Starting at the line that contains "Where should I", transcribe every remaining line of the data below exactly, and omit all pictures.

#### INFORMATION GIVEN
- Opening Delimiter -

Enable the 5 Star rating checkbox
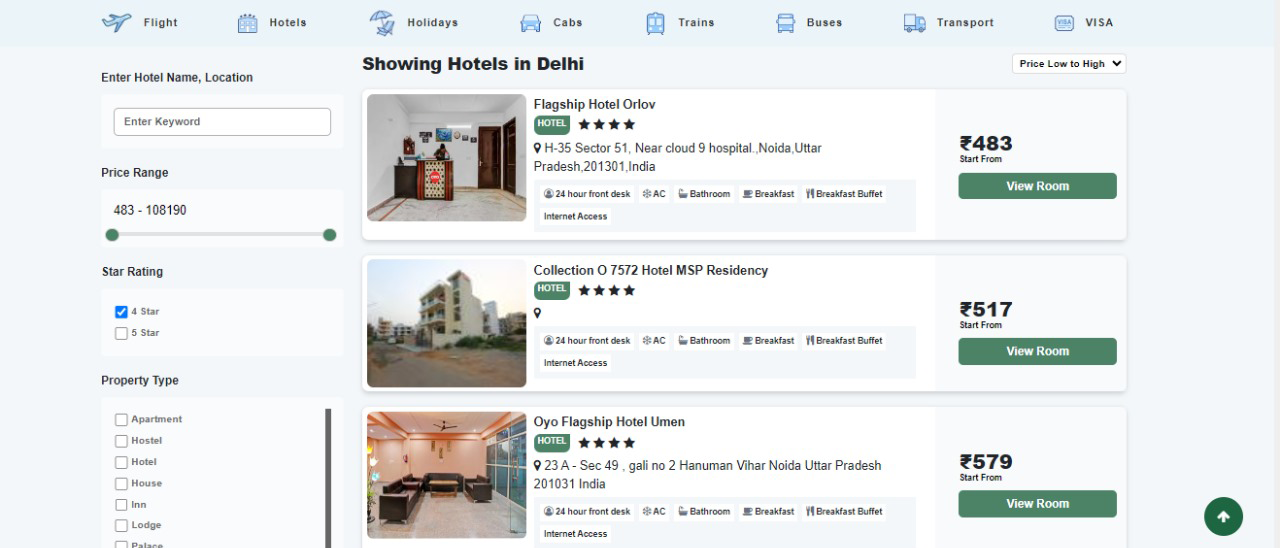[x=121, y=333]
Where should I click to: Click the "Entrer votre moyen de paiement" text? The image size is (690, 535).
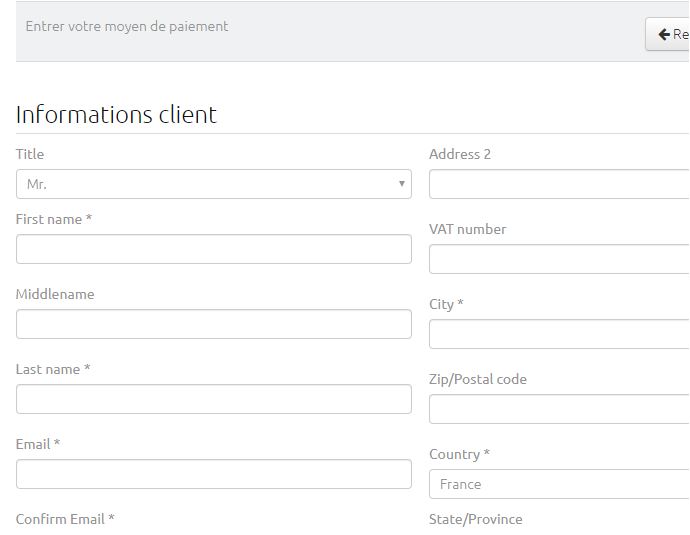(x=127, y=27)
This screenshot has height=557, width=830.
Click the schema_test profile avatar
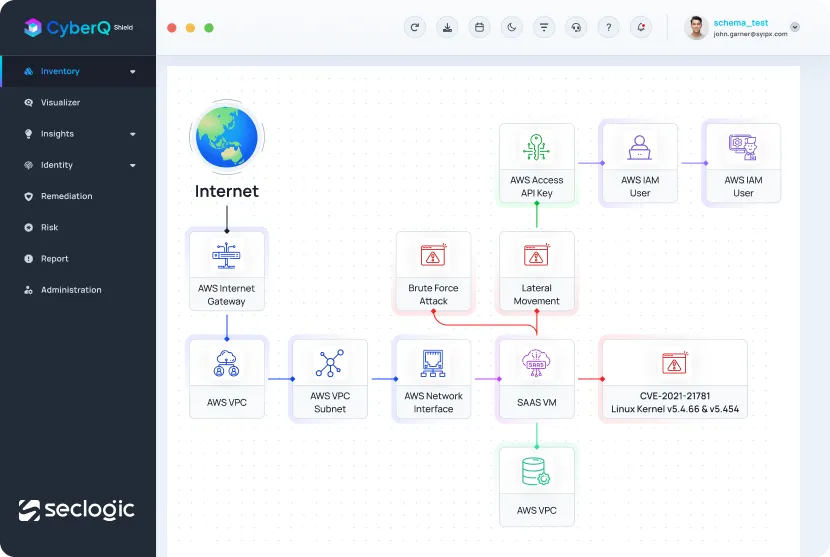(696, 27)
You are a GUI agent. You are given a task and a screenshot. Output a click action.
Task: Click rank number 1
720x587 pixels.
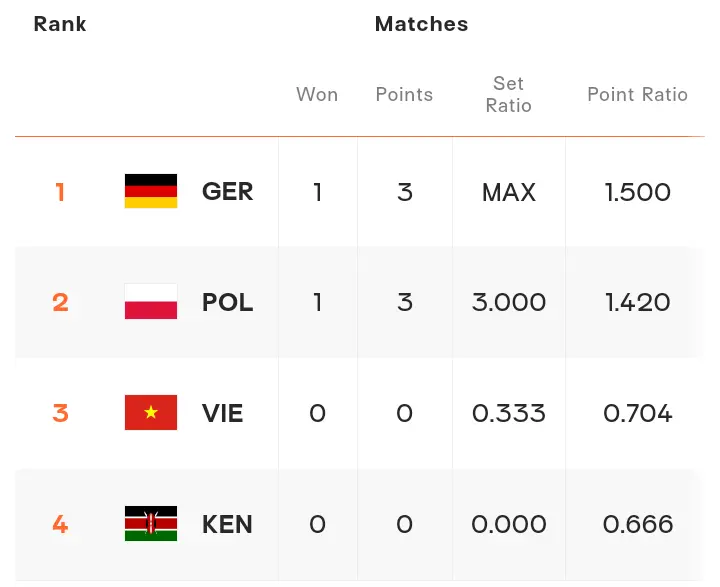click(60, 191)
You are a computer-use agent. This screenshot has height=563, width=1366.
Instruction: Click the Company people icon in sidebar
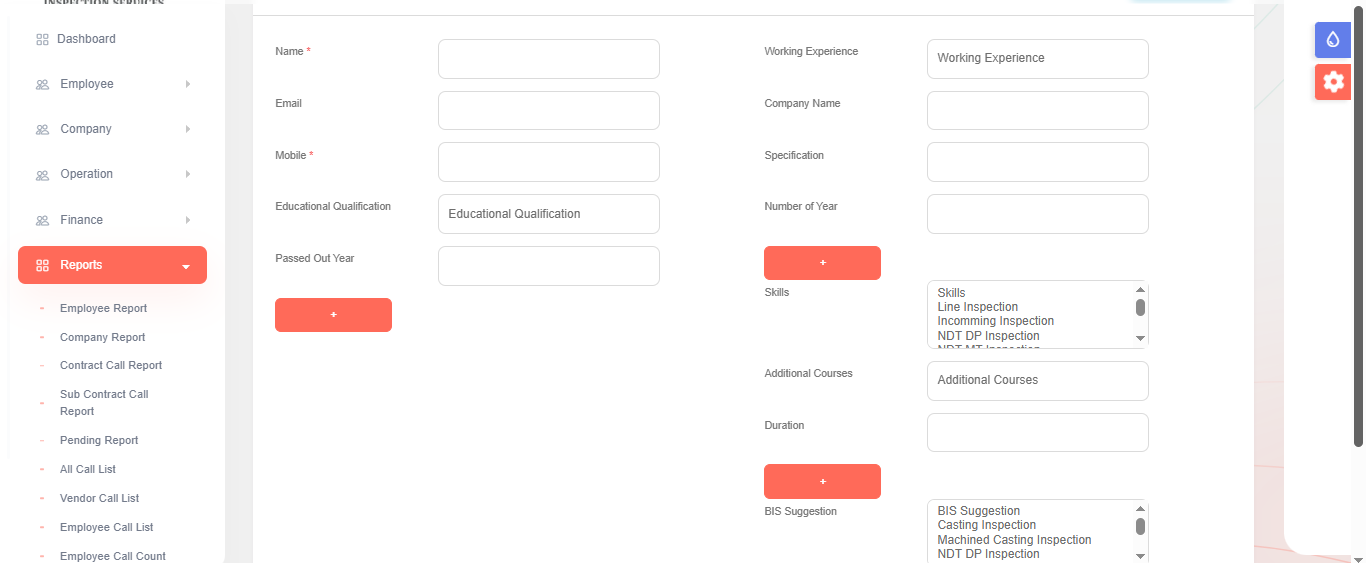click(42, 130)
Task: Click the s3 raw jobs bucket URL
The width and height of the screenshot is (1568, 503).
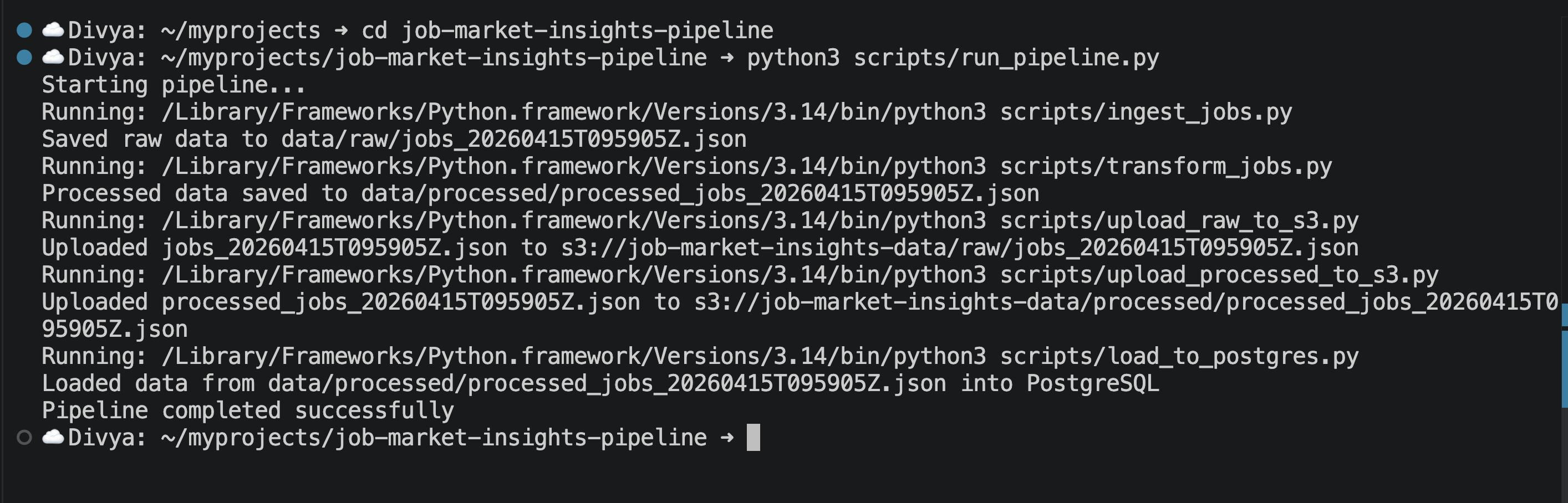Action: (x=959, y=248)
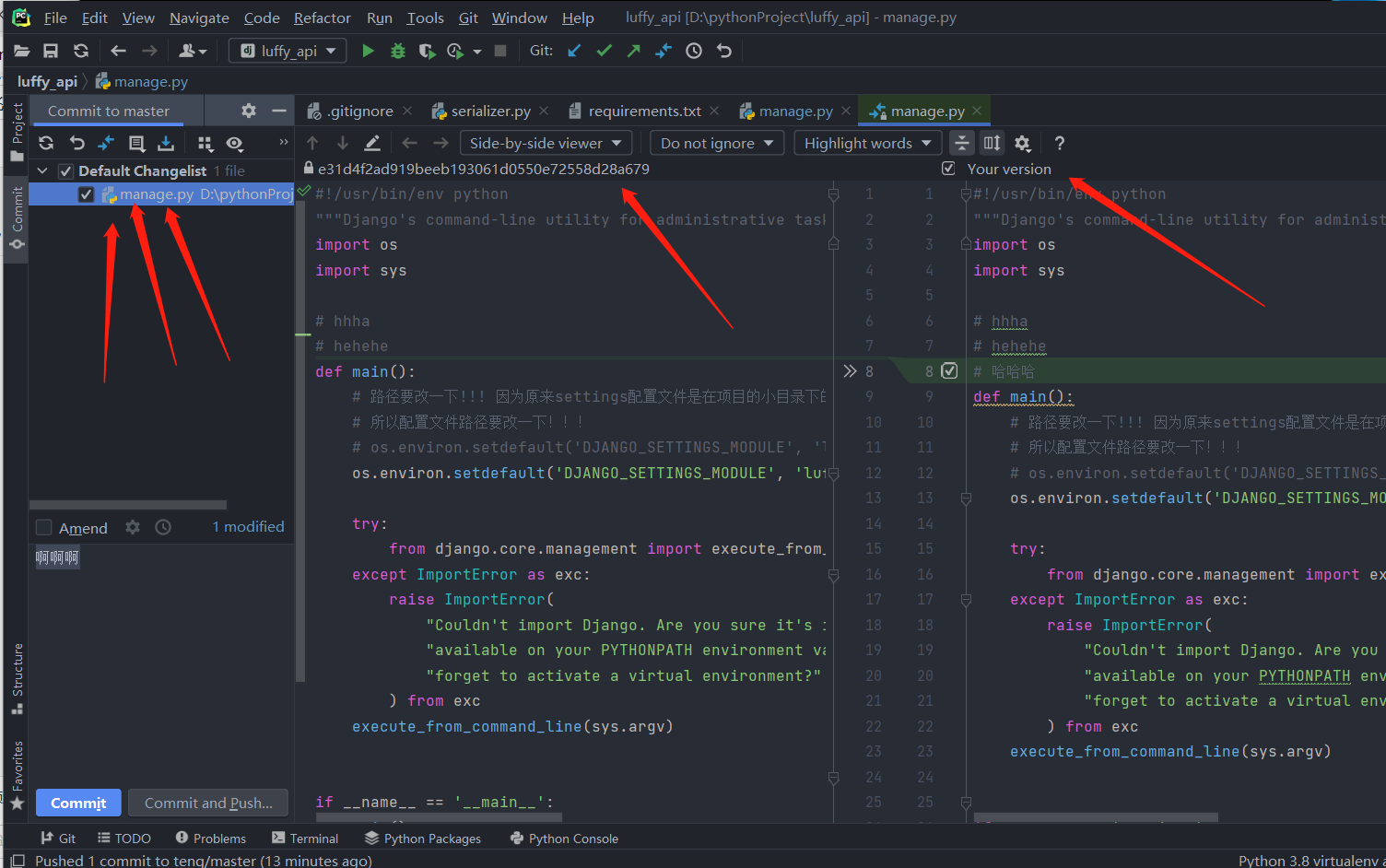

- Closing Delimiter -

#### RESULT
Where should I click to: Click the "Entrer votre moyen de paiement" text? The image size is (690, 535).
(x=127, y=27)
This screenshot has height=557, width=830.
Click the schema_test profile avatar
(696, 27)
You are a GUI agent. You are given a task and a screenshot. Output a click action.
Task: Click rank number 1
720x587 pixels.
click(60, 191)
You are a computer-use agent. This screenshot has height=563, width=1366.
Instruction: Click the Company people icon in sidebar
click(42, 130)
Task: Click the s3 raw jobs bucket URL
The width and height of the screenshot is (1568, 503).
Action: (x=959, y=248)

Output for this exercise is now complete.